What will 2023 bring as the industry faces one of the toughest periods in the last decade? In Vivo asked three industry experts for their views.

The biopharma train is riding into unfamiliar territory. An era shift to high-cost capital from low-cost capital, macro-economic considerations from the intense and unpredictable geopolitical situation in eastern Europe, worldwide inflation, and a continued flirt with global recession could push companies off course, while the swirling myriad of industry issues such as the competition for talent, the politicization of drug pricing in the US, leveling up diversity in clinical trials, and increasing pressure to prove commitment to ESG (Environmental, Social and Governance) issues could make the horizon difficult to see with the required clarity.

And how could we forget the patent cliff?

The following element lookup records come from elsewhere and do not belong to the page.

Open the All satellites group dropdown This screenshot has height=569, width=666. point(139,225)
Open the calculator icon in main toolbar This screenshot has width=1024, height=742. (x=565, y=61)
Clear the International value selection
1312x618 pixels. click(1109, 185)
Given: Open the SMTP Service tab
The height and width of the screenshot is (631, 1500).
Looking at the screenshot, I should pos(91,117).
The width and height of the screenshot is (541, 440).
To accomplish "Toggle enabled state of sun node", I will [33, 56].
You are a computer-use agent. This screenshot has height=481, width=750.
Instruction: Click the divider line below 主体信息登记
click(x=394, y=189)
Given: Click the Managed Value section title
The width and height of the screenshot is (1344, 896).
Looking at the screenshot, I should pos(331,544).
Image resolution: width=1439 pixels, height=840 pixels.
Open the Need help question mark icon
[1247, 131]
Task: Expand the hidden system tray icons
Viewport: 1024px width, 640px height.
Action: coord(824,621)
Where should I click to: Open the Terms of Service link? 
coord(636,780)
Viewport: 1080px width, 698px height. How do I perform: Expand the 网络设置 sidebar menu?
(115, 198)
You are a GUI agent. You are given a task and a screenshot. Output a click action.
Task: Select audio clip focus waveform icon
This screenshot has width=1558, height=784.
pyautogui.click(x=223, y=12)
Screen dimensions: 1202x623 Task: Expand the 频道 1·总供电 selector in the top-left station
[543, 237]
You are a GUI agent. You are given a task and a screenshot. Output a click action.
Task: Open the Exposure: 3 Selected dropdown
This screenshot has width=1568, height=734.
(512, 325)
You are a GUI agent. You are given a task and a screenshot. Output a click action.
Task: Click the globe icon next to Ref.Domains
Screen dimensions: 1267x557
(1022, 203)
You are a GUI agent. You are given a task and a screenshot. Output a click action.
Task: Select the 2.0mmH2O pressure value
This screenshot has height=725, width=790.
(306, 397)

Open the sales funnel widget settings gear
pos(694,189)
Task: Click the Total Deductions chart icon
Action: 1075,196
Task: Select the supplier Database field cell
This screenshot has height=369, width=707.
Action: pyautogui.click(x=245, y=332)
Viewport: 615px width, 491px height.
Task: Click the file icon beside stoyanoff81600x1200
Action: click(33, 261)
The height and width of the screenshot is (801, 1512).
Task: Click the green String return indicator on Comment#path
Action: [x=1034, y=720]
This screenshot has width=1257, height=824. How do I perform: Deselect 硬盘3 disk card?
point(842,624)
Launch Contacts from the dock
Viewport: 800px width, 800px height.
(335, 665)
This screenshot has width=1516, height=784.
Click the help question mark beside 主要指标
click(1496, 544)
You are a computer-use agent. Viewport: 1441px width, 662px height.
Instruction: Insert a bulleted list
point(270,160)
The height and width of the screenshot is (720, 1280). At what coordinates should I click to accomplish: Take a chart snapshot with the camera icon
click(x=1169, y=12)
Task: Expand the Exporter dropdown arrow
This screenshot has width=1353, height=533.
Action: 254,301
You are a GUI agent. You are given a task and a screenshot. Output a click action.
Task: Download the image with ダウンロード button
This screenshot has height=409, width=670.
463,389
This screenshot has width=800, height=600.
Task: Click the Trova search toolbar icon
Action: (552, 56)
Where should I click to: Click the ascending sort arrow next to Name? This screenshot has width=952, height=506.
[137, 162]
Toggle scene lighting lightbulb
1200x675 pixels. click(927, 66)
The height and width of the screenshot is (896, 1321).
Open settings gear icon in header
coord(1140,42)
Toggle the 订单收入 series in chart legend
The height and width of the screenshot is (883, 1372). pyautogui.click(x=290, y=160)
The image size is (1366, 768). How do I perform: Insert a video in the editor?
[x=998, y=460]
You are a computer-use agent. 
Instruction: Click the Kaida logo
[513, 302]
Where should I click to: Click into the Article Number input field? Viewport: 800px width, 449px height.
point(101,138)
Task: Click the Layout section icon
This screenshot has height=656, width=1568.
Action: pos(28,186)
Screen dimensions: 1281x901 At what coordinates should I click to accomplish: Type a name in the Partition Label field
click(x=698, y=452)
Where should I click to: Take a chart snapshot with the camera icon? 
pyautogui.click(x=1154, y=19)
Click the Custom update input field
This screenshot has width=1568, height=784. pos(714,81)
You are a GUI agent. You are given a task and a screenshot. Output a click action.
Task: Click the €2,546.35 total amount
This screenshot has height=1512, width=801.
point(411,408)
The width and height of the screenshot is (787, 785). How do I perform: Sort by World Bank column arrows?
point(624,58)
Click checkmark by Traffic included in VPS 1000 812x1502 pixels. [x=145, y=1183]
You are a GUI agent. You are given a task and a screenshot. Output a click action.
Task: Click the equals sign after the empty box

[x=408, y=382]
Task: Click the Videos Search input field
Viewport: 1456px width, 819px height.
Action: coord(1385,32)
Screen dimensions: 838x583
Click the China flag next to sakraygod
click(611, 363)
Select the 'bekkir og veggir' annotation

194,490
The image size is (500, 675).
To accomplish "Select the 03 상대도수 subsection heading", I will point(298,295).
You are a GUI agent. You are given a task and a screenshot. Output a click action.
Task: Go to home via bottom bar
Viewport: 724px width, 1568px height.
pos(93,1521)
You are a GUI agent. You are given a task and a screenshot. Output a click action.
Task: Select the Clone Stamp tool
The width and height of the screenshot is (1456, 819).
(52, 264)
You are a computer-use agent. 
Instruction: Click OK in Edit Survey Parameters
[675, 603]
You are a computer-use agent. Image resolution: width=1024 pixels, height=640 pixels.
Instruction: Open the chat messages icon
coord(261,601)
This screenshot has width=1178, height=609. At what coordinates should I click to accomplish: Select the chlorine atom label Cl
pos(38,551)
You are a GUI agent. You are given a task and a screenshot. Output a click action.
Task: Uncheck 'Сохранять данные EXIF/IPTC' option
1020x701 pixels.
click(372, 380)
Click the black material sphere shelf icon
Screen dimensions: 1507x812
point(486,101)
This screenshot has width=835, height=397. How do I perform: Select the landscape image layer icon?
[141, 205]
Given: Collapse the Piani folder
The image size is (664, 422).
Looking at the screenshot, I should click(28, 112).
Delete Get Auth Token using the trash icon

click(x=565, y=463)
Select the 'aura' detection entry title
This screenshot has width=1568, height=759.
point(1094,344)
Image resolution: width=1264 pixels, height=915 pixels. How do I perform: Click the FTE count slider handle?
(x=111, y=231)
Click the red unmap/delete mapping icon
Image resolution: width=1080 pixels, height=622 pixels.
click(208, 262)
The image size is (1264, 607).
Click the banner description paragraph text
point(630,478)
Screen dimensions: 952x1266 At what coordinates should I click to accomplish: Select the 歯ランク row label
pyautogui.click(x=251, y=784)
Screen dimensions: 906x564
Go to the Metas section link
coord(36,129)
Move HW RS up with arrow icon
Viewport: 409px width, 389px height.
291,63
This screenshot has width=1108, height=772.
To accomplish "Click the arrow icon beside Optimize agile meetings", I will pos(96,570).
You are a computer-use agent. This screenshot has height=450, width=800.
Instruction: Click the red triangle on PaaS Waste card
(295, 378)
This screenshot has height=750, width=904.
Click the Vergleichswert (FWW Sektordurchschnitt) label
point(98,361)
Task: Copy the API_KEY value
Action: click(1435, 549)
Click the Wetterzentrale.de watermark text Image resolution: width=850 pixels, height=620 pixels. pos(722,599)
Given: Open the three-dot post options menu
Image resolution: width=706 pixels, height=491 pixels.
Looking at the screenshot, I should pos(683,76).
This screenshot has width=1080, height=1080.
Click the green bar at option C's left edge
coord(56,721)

Over the course of the next six years, the patent cliff looms ever closer, with 33 of the biggest selling therapies losing exclusivity. That is a lot of blockbuster drugs in a short period of time.

Fast Ride To The Patent Cliff

In 2023, the market exclusivity for Humira, Januvia/Janumet and Stelara, generators of 2021 US revenues of $17.30bn, $1.77bn, and $5.94bn, respectively, will be lost to its manufacturers. The following year, five drugs lose patent exclusivity, including Bristol Myers Squibb Company’s Sprycel and Novartis AG’s Gilenya. (Also see “The Next Big Patent Cliff Is Coming, And Time Is Running Out To Pad The Fall” – Scrip, 4 Apr, 2022.)

In the recent past, high patent exposures have triggered merger activity: BMS’s Celgene Corporation buy in 2019 ahead of its Eliquis patent loss, for example, and AbbVie Inc.’s acquisition of Allergan, Inc. in 2020, several years ahead of its 2023 Humira exclusivity loss. Most of the companies facing the highest cliffs, such as BMS, Pfizer Inc. and Merck & Co., Inc., have a high capacity for M&A.

Fred Hassan, chairman of Caret Group and ex-CEO of Schering Plough and Pharmacia, who lobbied for the Part D drug benefit for US seniors as chairman of the industry organization The Pharmaceutical Research and Manufacturers of America (PhRMA) in 2002-2003, believes that the removal of the “government non-interference” clause in that original 2003 legislation, in the recent Inflation Reduction Act (IRA) will accelerate to cost reduction-driven industry consolidation.

Indeed, Pfizer had an acquisitive year in 2022, with its $6.7bn Arena Pharmaceuticals, Inc. buy, the $11.6bn deal to buy Biohaven Pharmaceutical Holding Company Ltd., the $525m ReViral Ltd. buy in April, and its most recent Global Blood Therapeutics, Inc. acquisition for $4.8bn. (Also see “Pfizer Leads Big Pharma M&A In 2022 – But Is There More To Come?” – Scrip, 12 Oct, 2022.)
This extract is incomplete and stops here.